E.g. we read P ∨ Q → R as (P ∨ Q) → R.
Implication binds stronger than equivalence.

E.g. we read P → Q ↔ R as (P → Q) ↔ R.
Conjunction binds stronger than disjunction.

E.g. we read P ∧ Q ∨ R as (P ∧ Q) ∨ R.
Negation binds stronger than all the other connectives.

E.g. we read ¬ P ∧ Q as (¬ P) ∧ Q.
Implication is right associative.

E.g. we read P → Q → R as P → (Q → R).

This is not a complete specification. If in doubt use parentheses.

We will now discuss how to prove propositions in Lean. If we are proving a statement containing propositional variables then this means that the statement is true for all replacements of the variables with actual propositions. We say it is a tautology.

Tautologies are sort of useless in everyday conversations because they contain no information. However, for our study of logic they are important because they exhibit the basic figures of reasoning.

2.2. Our first proof¶

In Lean we write p : P for p proves the proposition P. For our purposes a proof is a sequence of tactics affecting the current proof state which is the sequence of assumptions we have made and the current goal. A proof begins with begin and ends with end and every tactic is terminated with ,.

We start with a very simple tautology P → P: If P then P. We can illustrate this with the statement if the sun shines then the sun shines. Clearly, this sentence contains no information about the weather, it is vacuously true, indeed it is a tautology.

Here is how we prove it in Lean:

try it!

theorem I : P → P :=
begin
  assume h,
  exact h,
end

We tell Lean that we want to prove a theorem (maybe a bit too grandios a name for this) named I (for identity). The actual proof is just two lines, which invoke tactics:

assume h means that we are going to prove an implication by assuming the premise (the left hand side) and using this assumption to prove the conclusion (the right hand side). If you look at the html version of this document you can click on Try it to open lean in a separate window. When you move the cursor before assume h You see that the proof state is:
```
P : Prop
⊢ P → P
```
This means we assume that P is a proposition and want to prove P → P. The ⊢ symbol (pronounced turnstile) separates the assumptions and the goal.
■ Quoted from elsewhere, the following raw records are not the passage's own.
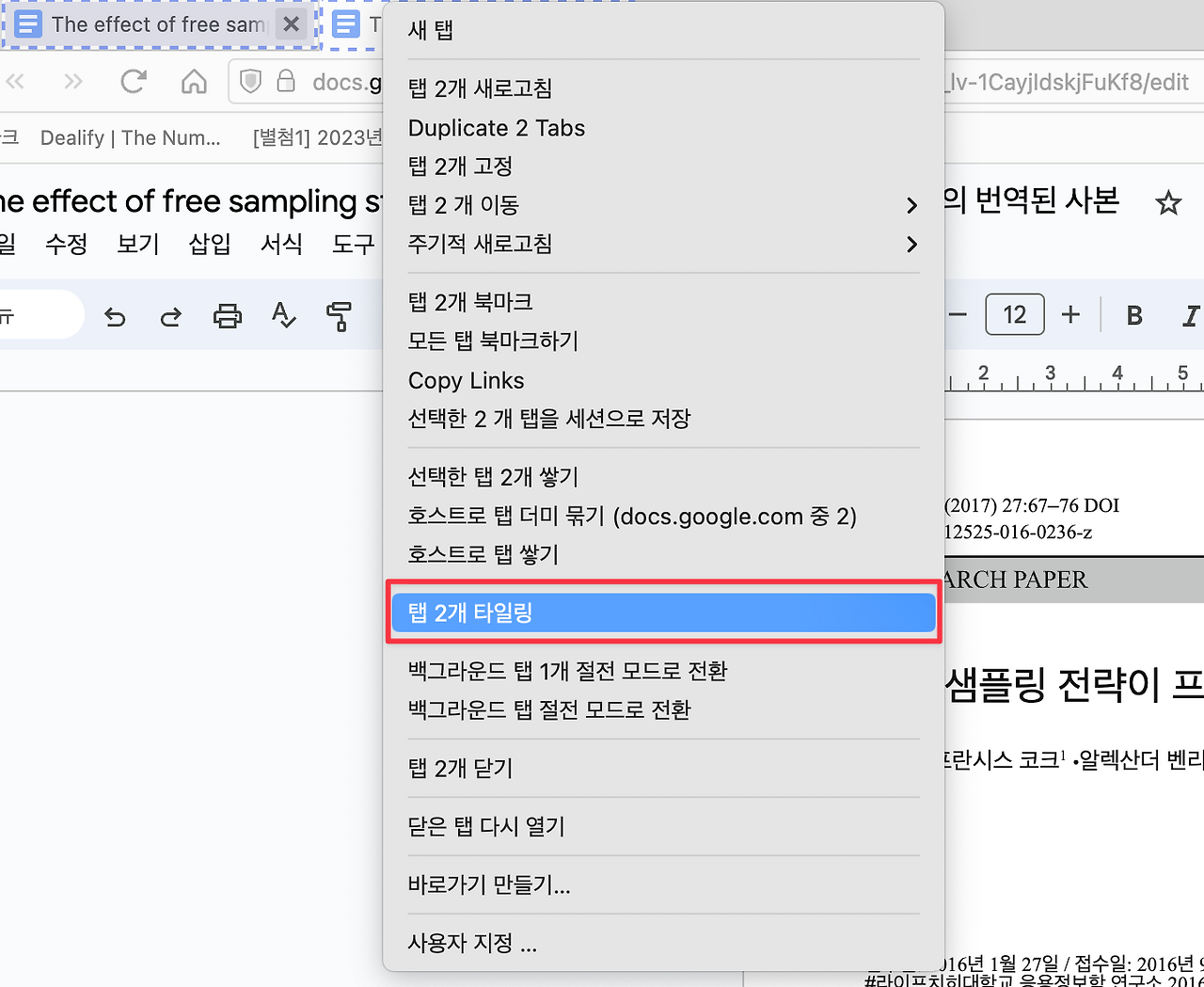Decrease font size with the minus stepper
Image resolution: width=1204 pixels, height=987 pixels.
coord(958,314)
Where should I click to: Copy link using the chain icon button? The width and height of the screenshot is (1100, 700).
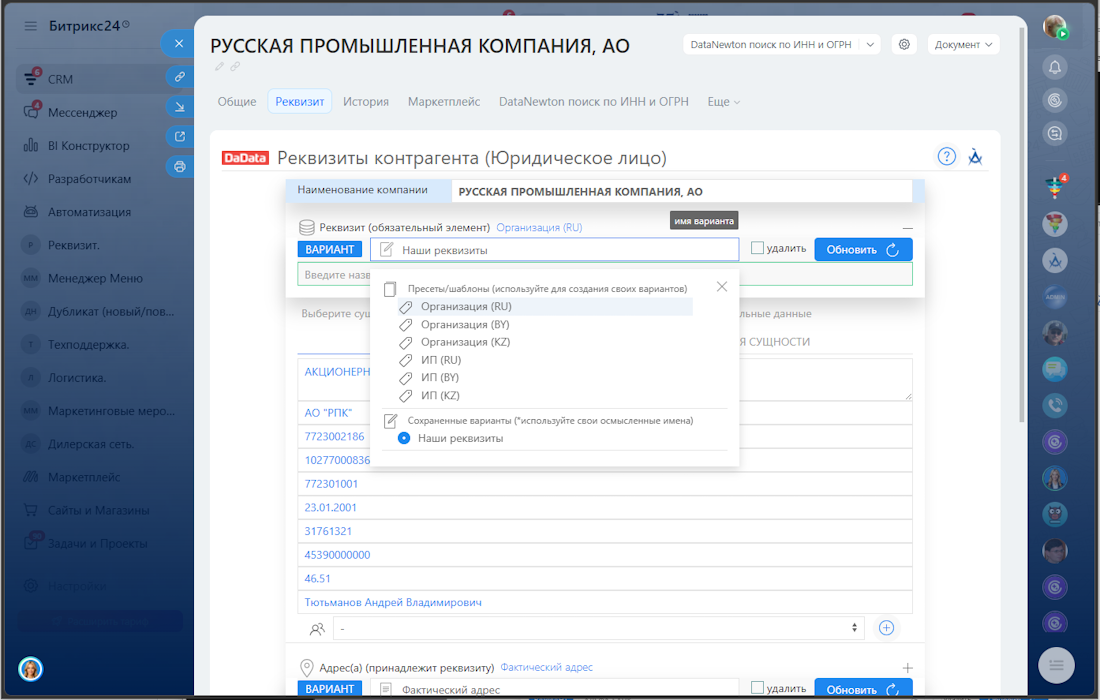point(179,76)
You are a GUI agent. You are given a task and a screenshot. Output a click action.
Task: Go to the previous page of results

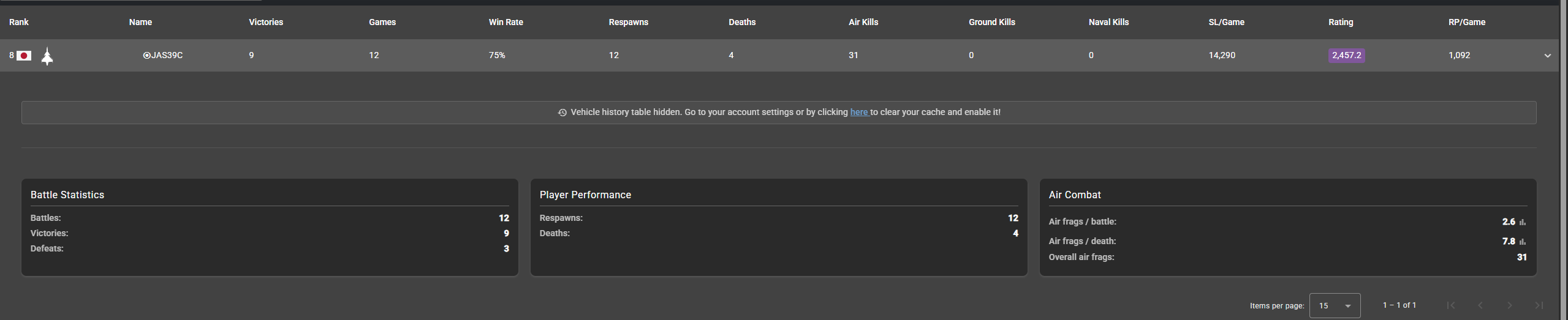pyautogui.click(x=1480, y=305)
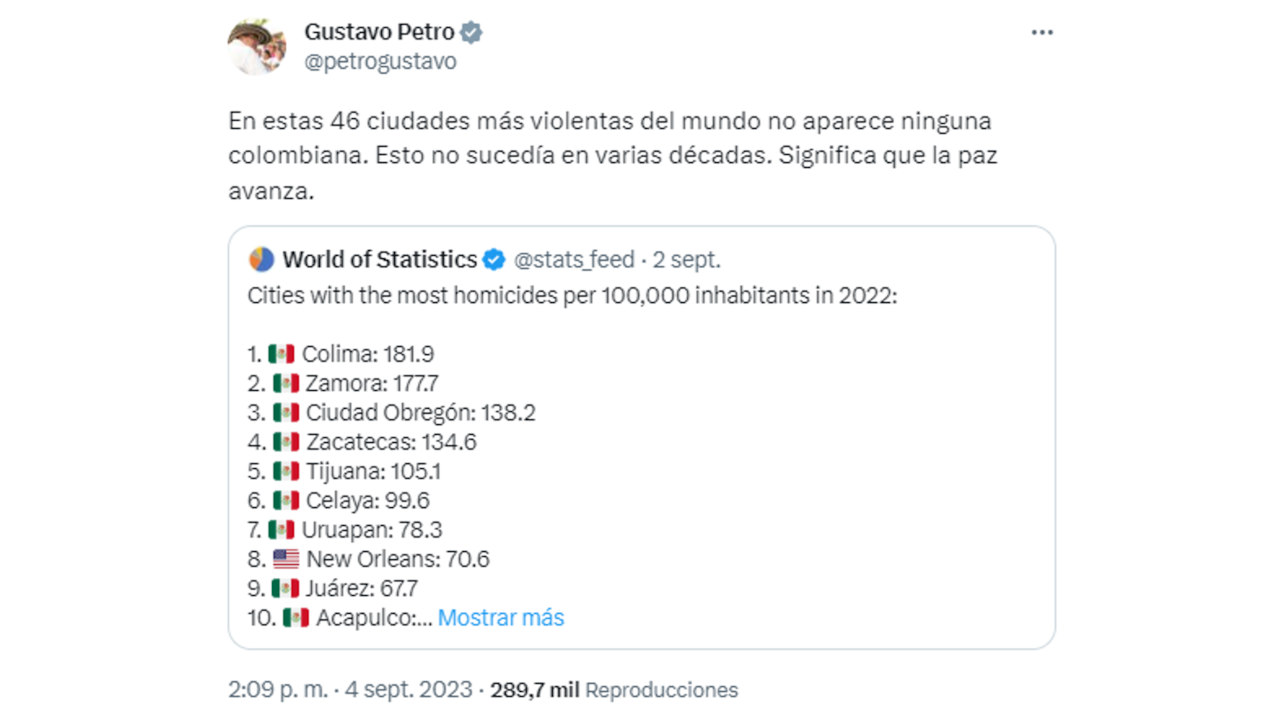
Task: Click the Mexican flag next to Colima
Action: pyautogui.click(x=283, y=353)
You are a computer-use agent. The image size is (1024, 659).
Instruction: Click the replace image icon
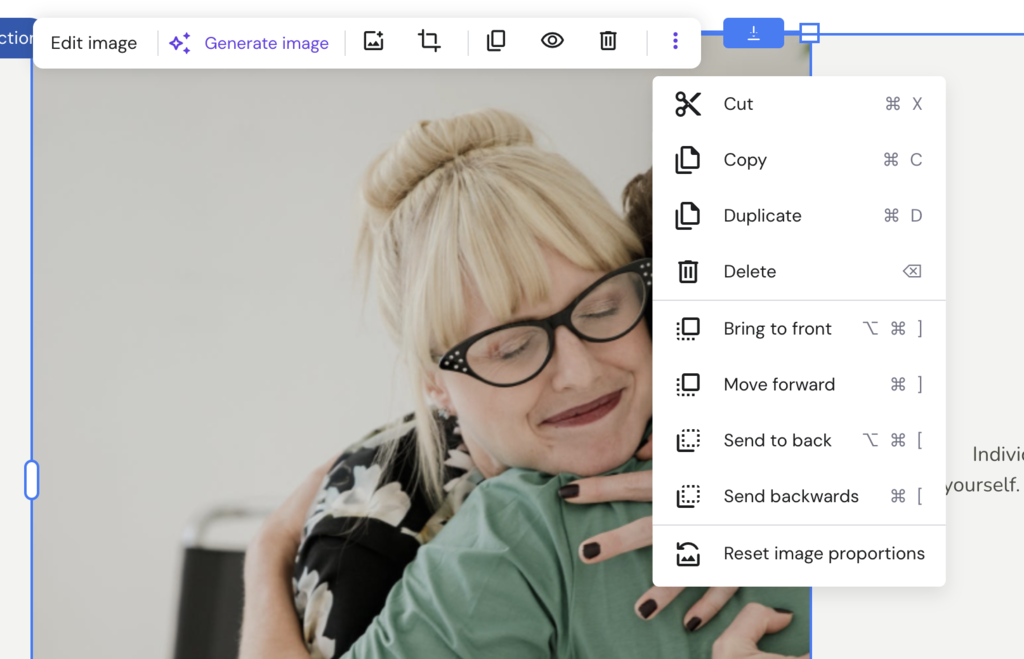pos(373,42)
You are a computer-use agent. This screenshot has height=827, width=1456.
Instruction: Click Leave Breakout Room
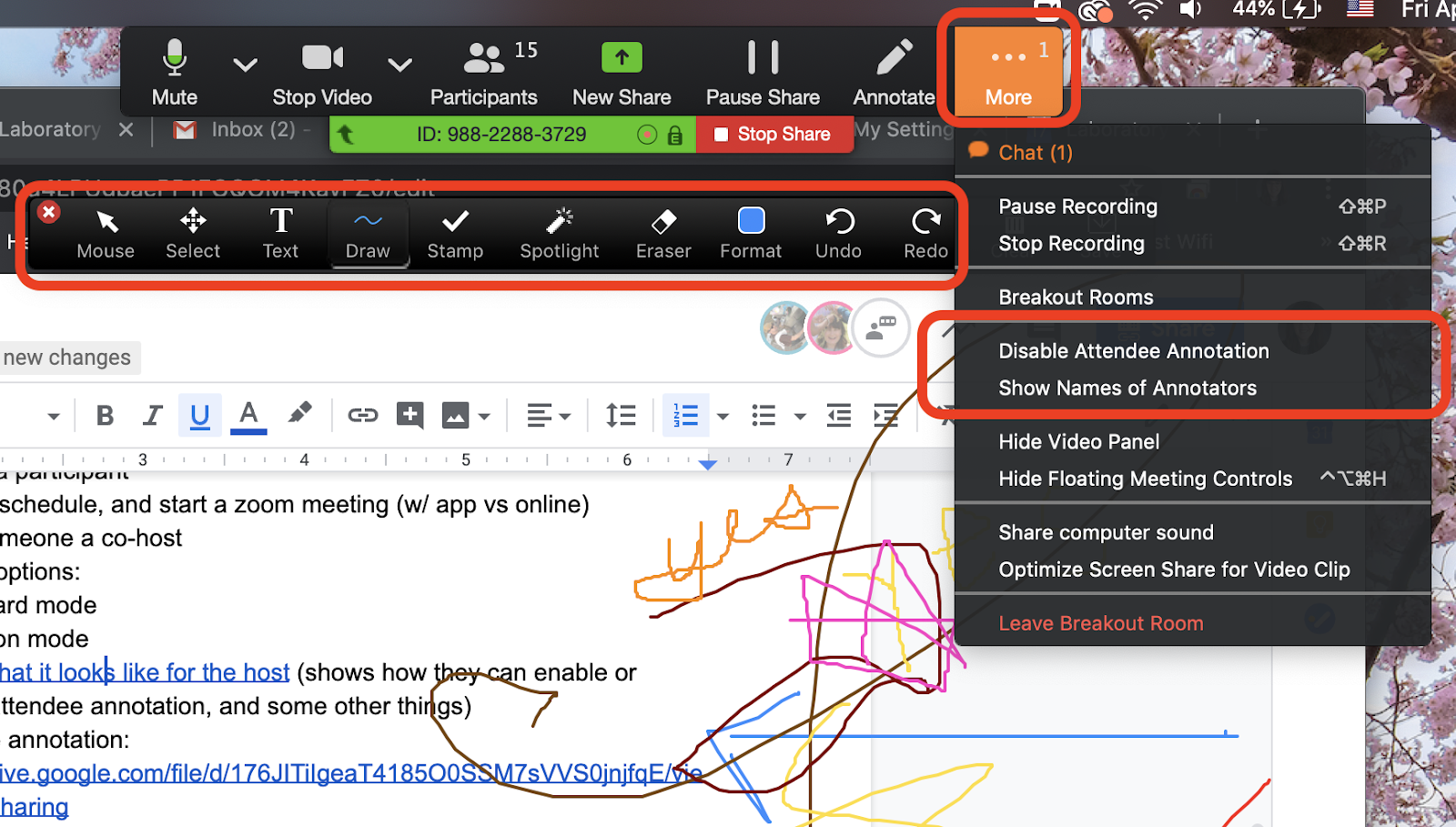1100,623
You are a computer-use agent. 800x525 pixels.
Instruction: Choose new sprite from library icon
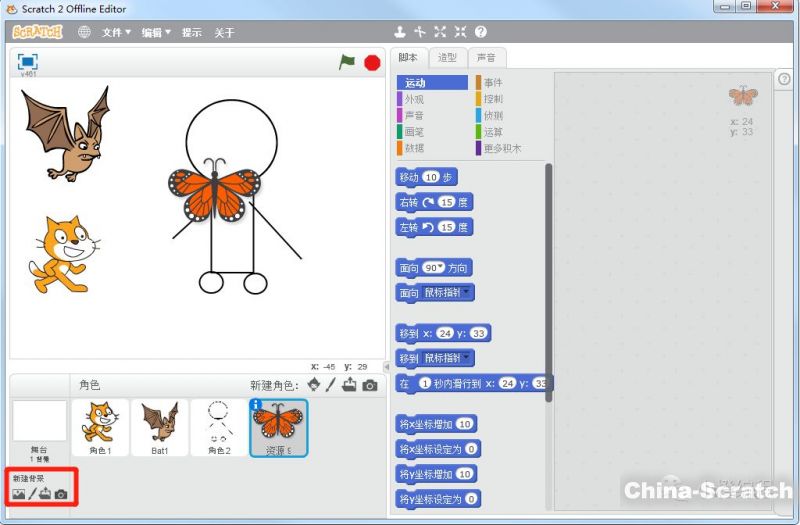314,385
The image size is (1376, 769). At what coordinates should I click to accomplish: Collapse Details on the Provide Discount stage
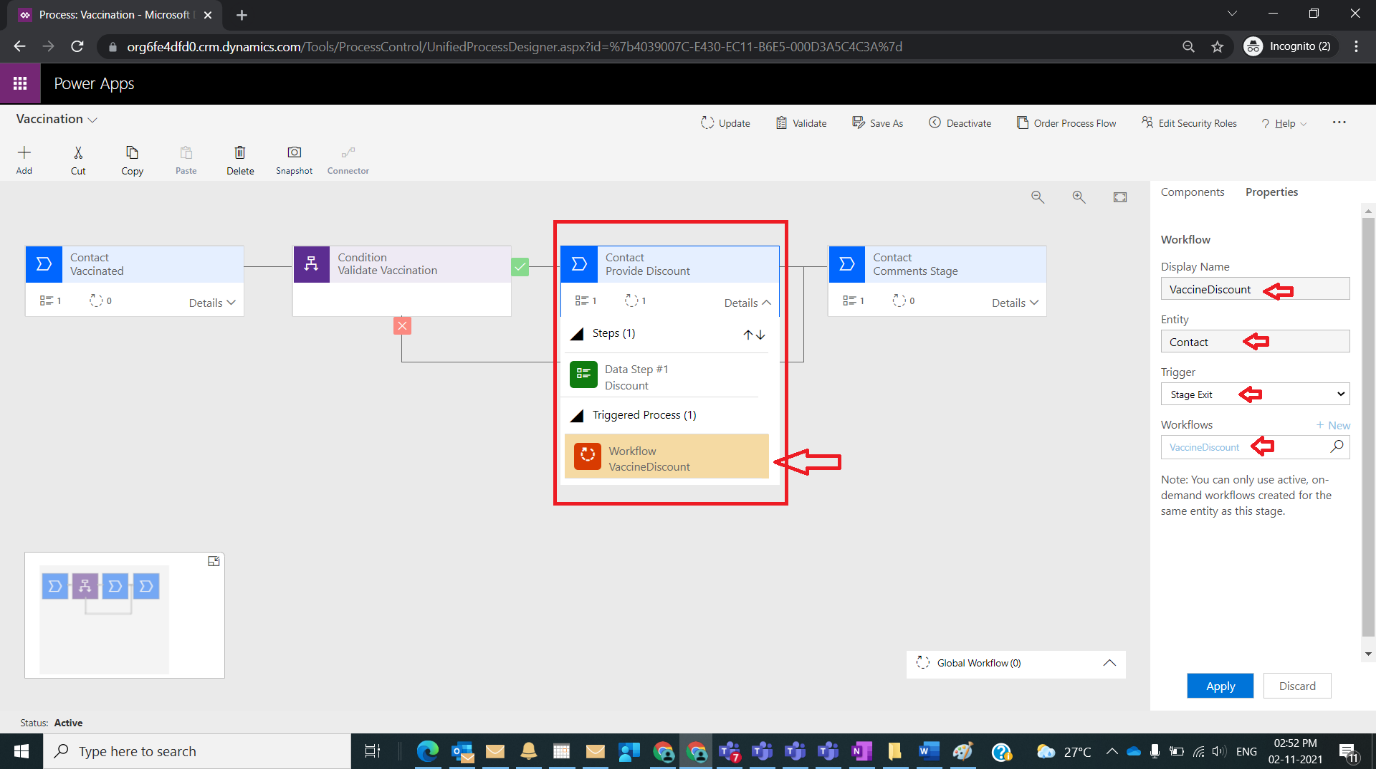[x=748, y=300]
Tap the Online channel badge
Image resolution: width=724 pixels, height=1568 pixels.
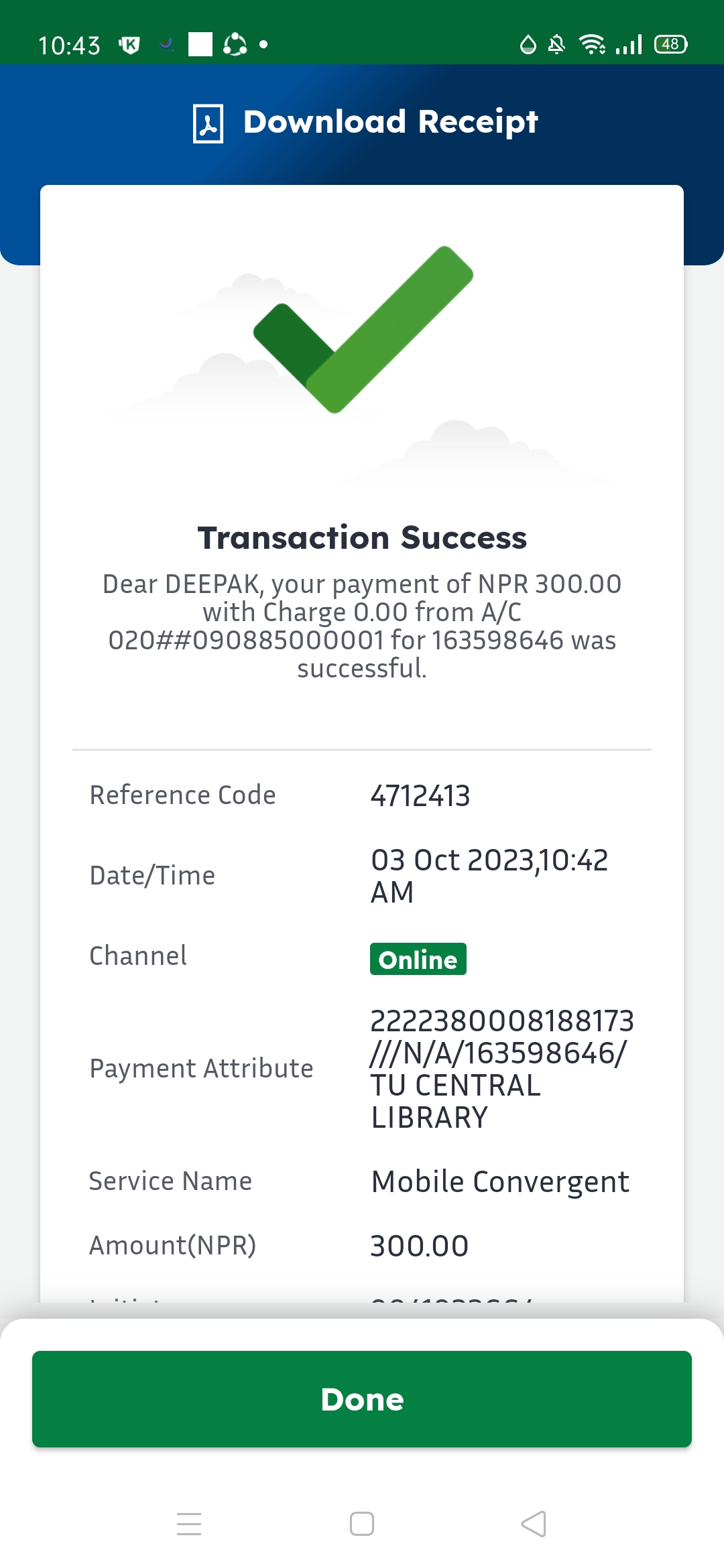pyautogui.click(x=418, y=960)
After assume h, the proof state is:
```
P : Prop,
h : P
⊢ P
```
This means our goal is now P but we have an additional assumption h : P.
exact h, We complete the proof by telling Lean that there is an assumption that exactly matches the current goal. If you move the cursor after the , you see no goals. We are done.

2.3. Using assumptions¶

Next we are going to prove another tautology: (P → Q) → (Q → R) → P → R. Here is a translation into english:

If if the sun shines then we go to the zoo then if if we go to the zoo then we are happy then if the sun shines then we are happy

Maybe this already shows why it is better to use formulas to write propositions.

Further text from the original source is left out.